◆ OBIETTIVO
Ricopia tutte le righe qui sotto senza cambiare nulla, ma togli le immagini.

◆ VOCI ESTRATTE

________________________________________

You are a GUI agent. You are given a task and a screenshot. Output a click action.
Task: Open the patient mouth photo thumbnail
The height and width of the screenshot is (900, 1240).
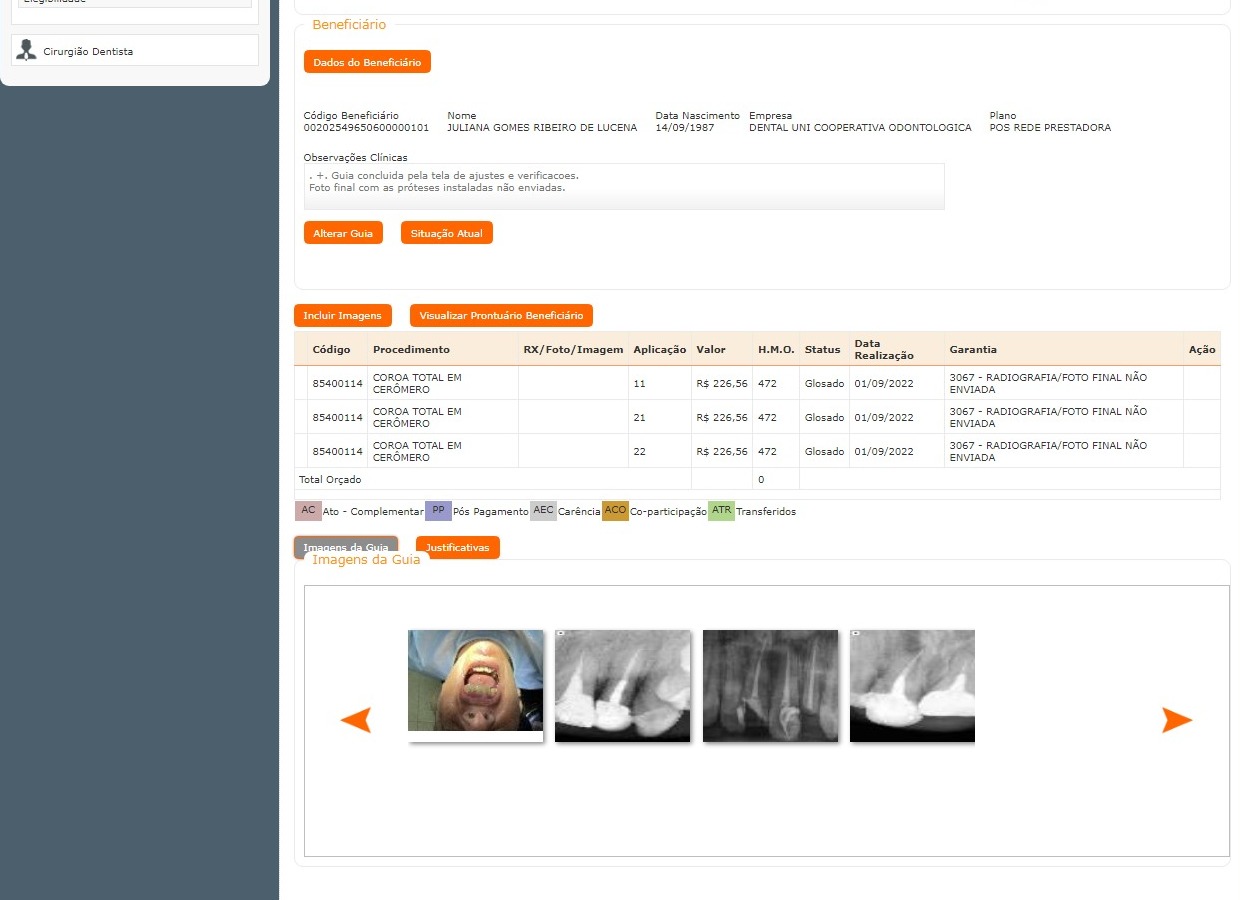coord(475,685)
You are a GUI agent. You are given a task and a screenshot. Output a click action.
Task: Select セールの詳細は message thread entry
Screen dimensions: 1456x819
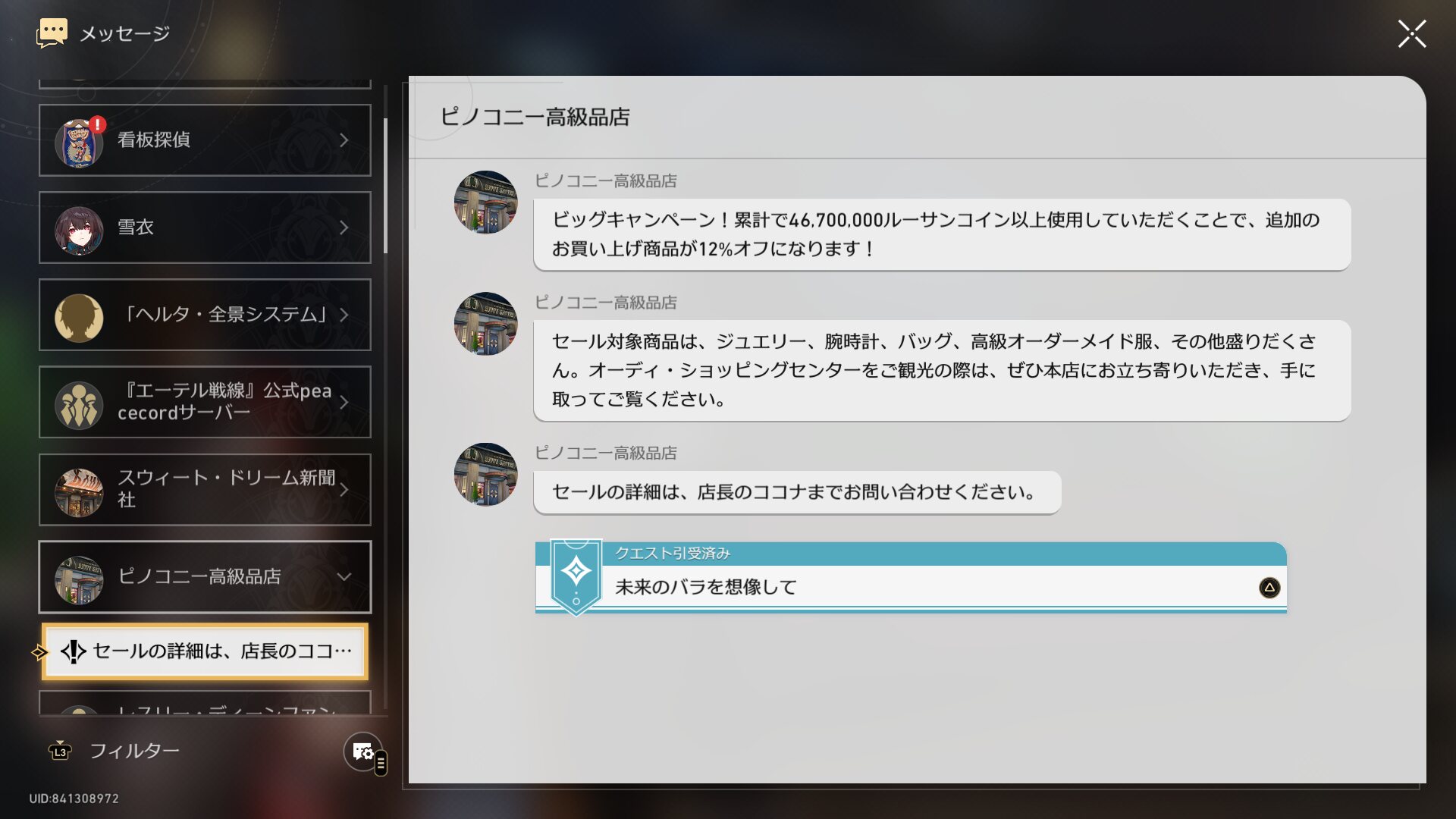205,651
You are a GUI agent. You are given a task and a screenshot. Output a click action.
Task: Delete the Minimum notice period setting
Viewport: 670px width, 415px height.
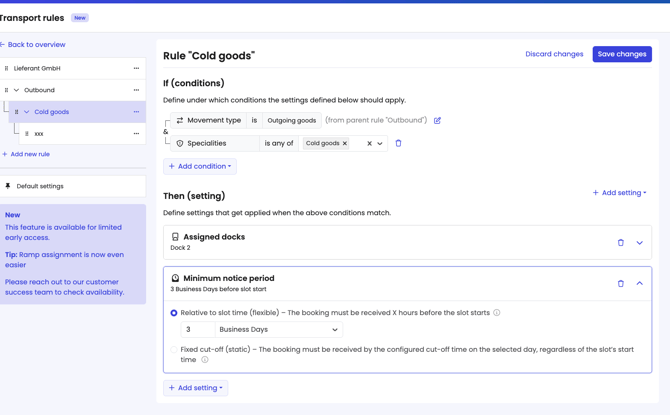coord(620,284)

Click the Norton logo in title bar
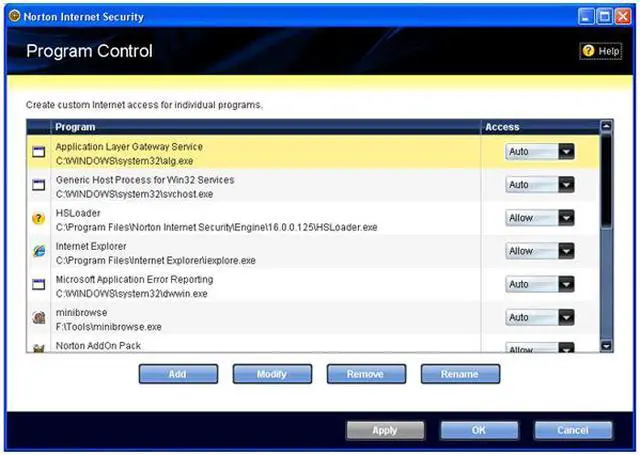point(14,17)
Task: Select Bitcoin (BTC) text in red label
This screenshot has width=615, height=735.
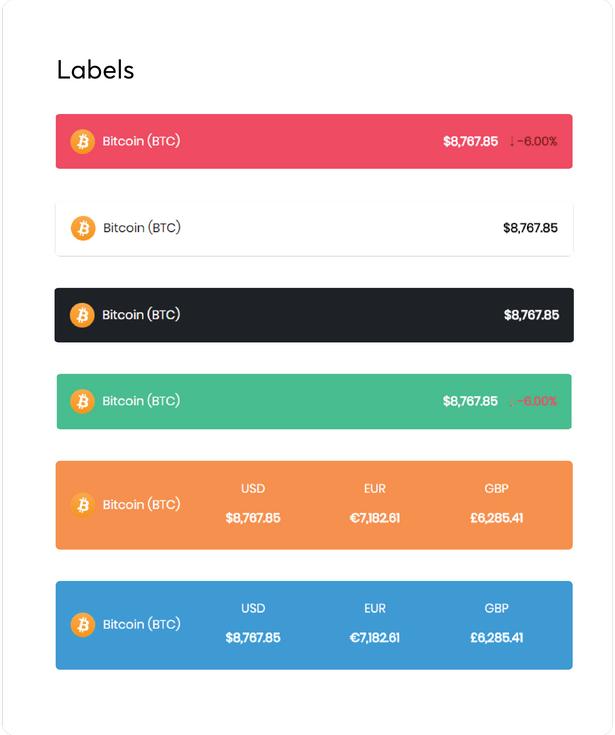Action: tap(142, 141)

________________________________________

◆ SOLUZIONE
You are a GUI agent. You are given a task and a screenshot. Output a click action.
Task: Open the patient mouth photo thumbnail
The height and width of the screenshot is (900, 1240).
coord(475,685)
You are a GUI agent. You are given a task and a screenshot. Output a click action.
Task: Select セールの詳細は message thread entry
Screen dimensions: 1456x819
205,651
You are a GUI agent. You are given a task and a screenshot. Output a click action.
Task: Delete the Minimum notice period setting
Viewport: 670px width, 415px height.
coord(620,284)

Click the Norton logo in title bar
point(14,17)
Task: Select Bitcoin (BTC) text in red label
This screenshot has width=615, height=735.
Action: tap(142, 141)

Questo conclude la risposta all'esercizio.